O espetáculo “Nijinsky – Minha loucura é o amor da humanidade”

estreou em 28 de agosto de 2014 no SESC Belenzinho, em SP, com direção de Gabriela Mellão e João Paulo Lorenzon, com interpretação do próprio, além de Francisco Bretas, Michele Boesche, Janaína Afhonso e Nábia Vilela

 

 

 

Nijinsky foi um deus de sapatilhas que jamais soube adaptar-se às limitações impostas pela convivência social. Um personagem que surpreendeu o mundo com sua criatividade e ousadia. Ele rejeitou as regras da arte e da sociedade de seu tempo para dançar o instinto, no palco e na vida. Colocou a demência em evidência. Transformou enfermidade em beleza. Loucura em arte.
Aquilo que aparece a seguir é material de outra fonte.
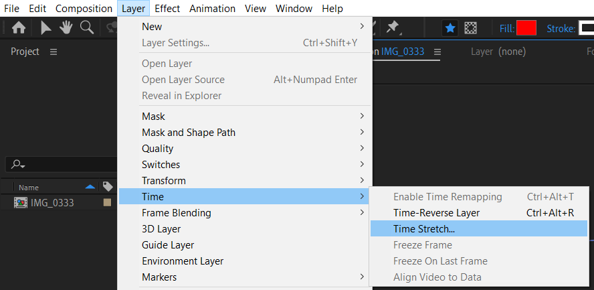Click the red Fill color swatch
The image size is (594, 290).
pyautogui.click(x=526, y=28)
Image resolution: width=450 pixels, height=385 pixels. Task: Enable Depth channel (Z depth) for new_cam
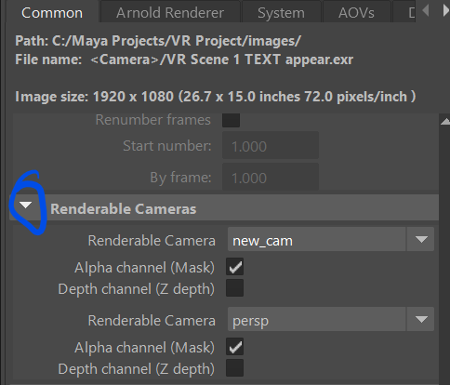[x=234, y=288]
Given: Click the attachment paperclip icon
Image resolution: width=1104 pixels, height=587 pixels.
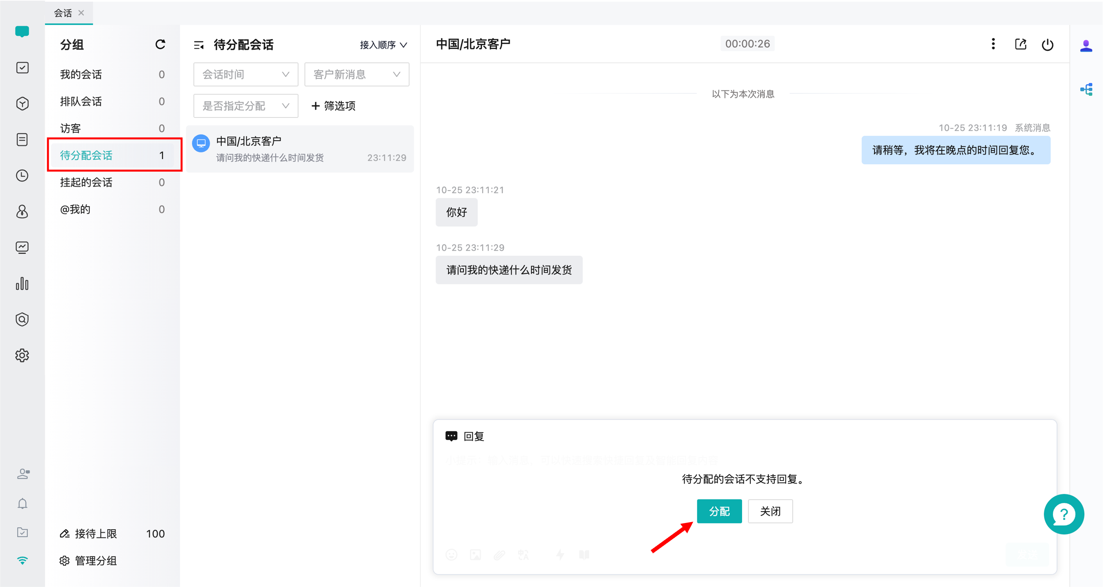Looking at the screenshot, I should (499, 554).
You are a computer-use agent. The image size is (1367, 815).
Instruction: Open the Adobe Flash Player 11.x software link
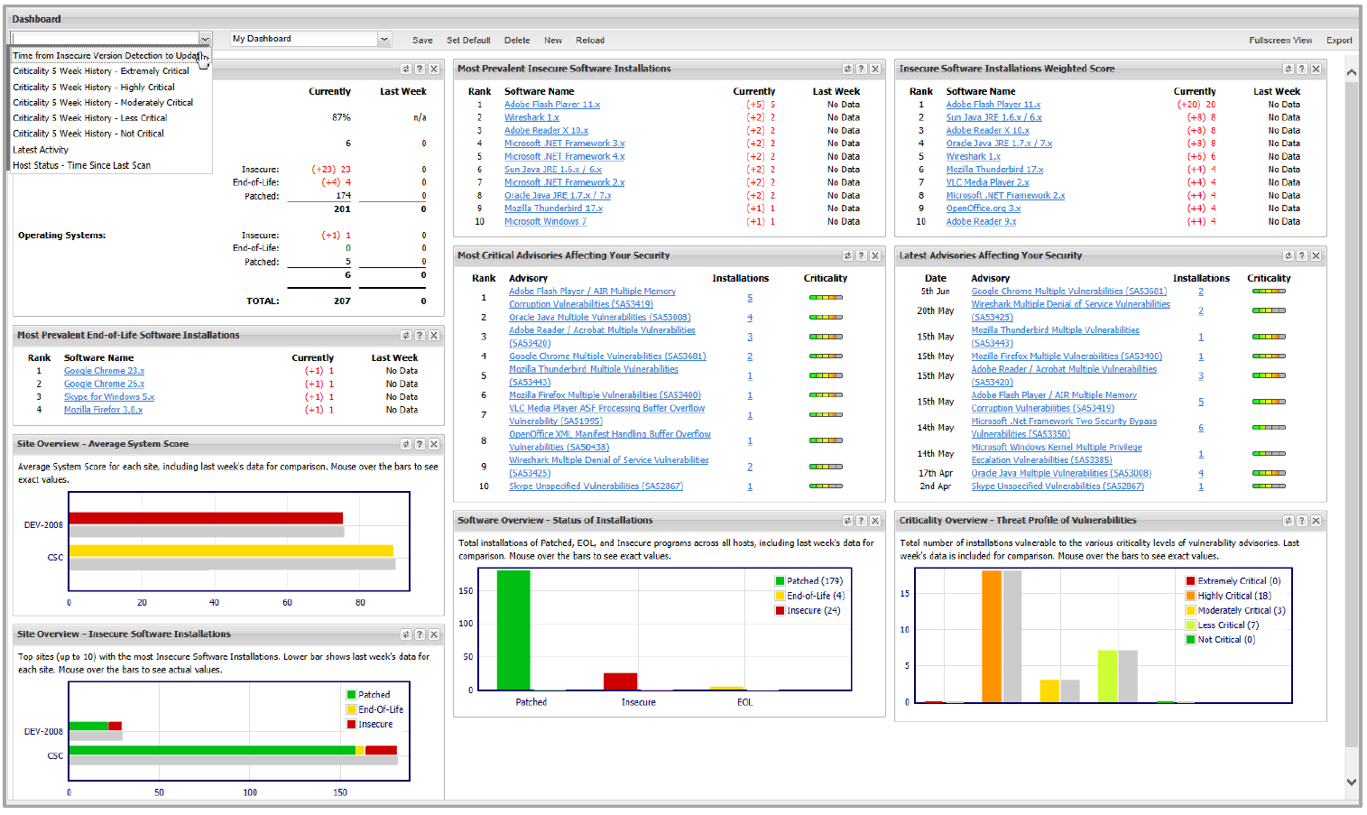click(551, 104)
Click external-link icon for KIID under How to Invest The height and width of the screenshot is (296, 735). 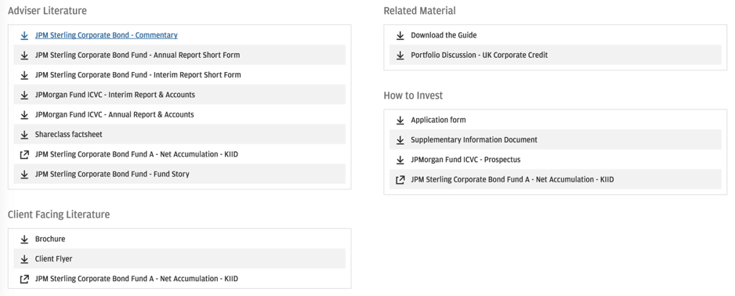click(x=400, y=180)

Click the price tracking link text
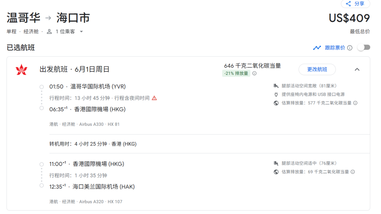[335, 48]
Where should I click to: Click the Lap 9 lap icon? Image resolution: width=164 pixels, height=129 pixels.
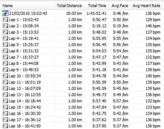(5, 70)
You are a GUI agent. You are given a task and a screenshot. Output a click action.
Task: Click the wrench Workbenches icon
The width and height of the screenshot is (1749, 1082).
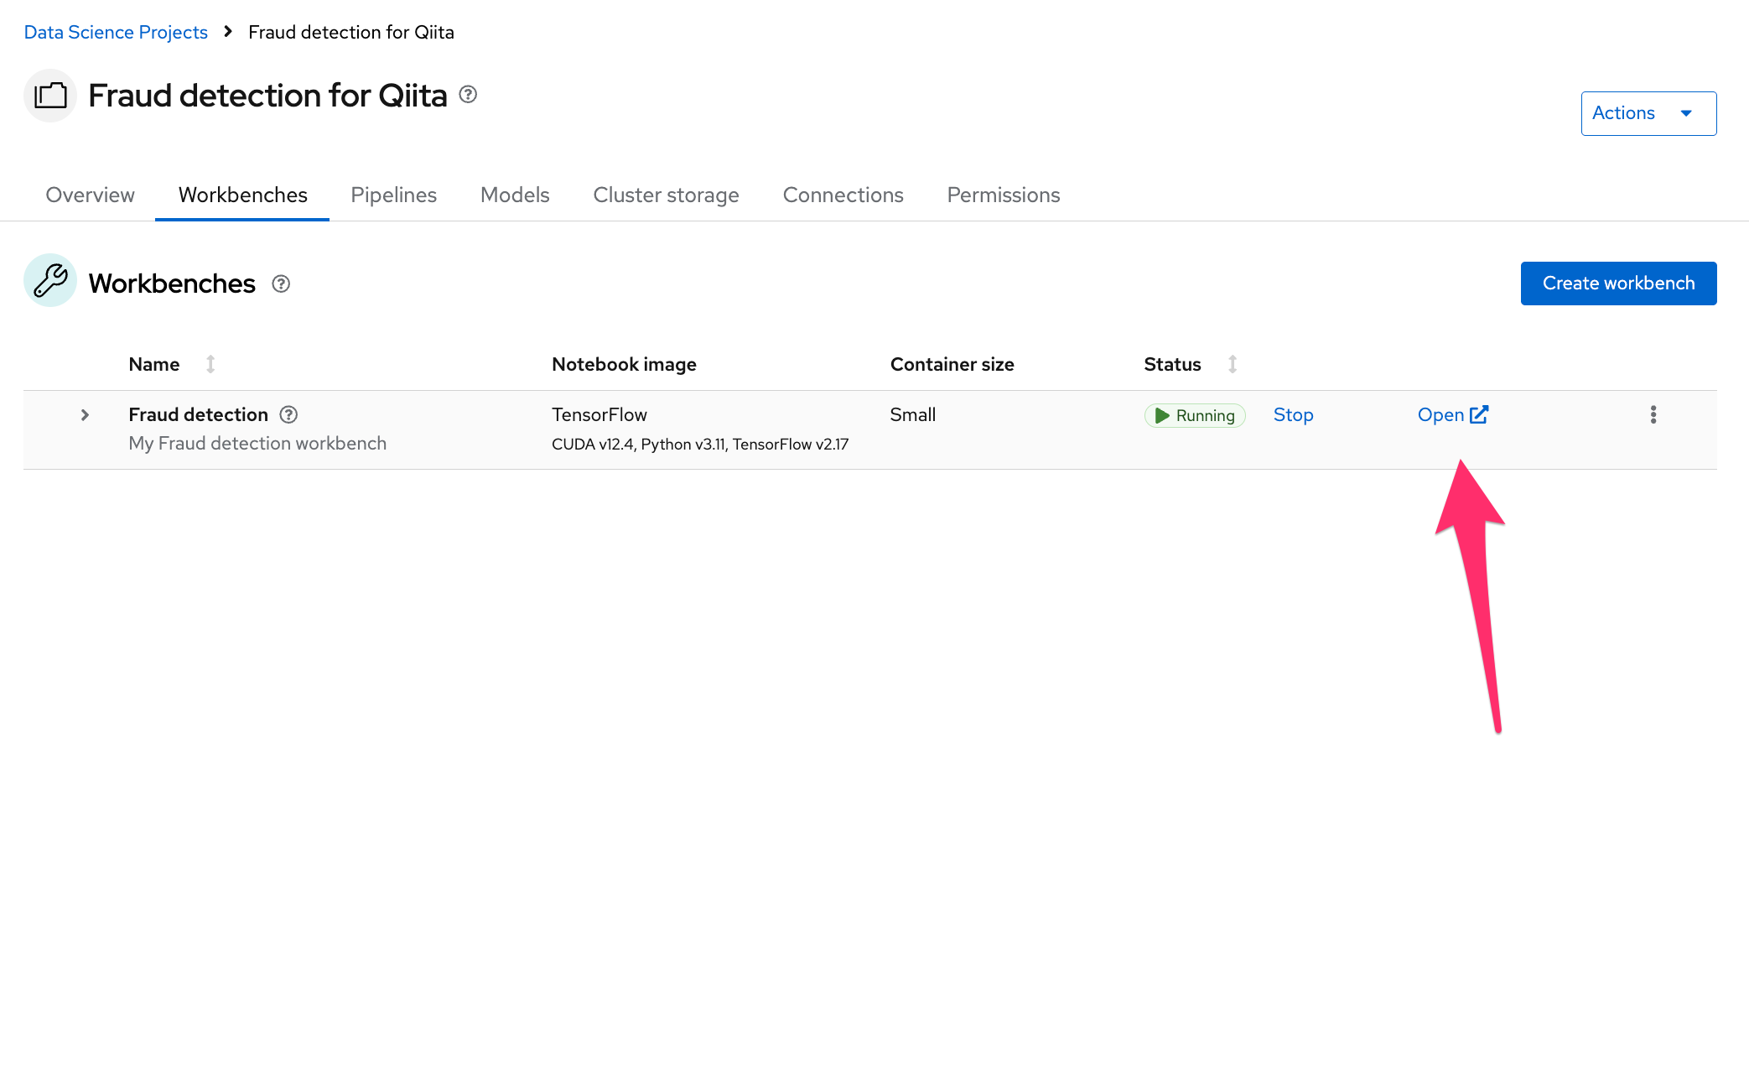[50, 281]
A força primitiva de Nijinsky é regente da cena, se manifesta em seu espaço mental. O empresário, sua mulher, sua mãe e irmã surgem em cena como memória materializada, vozes que acolhem o dançarino ao mesmo tempo em que o violentam, agindo feito fantasmas que sobrevoam seu imaginário.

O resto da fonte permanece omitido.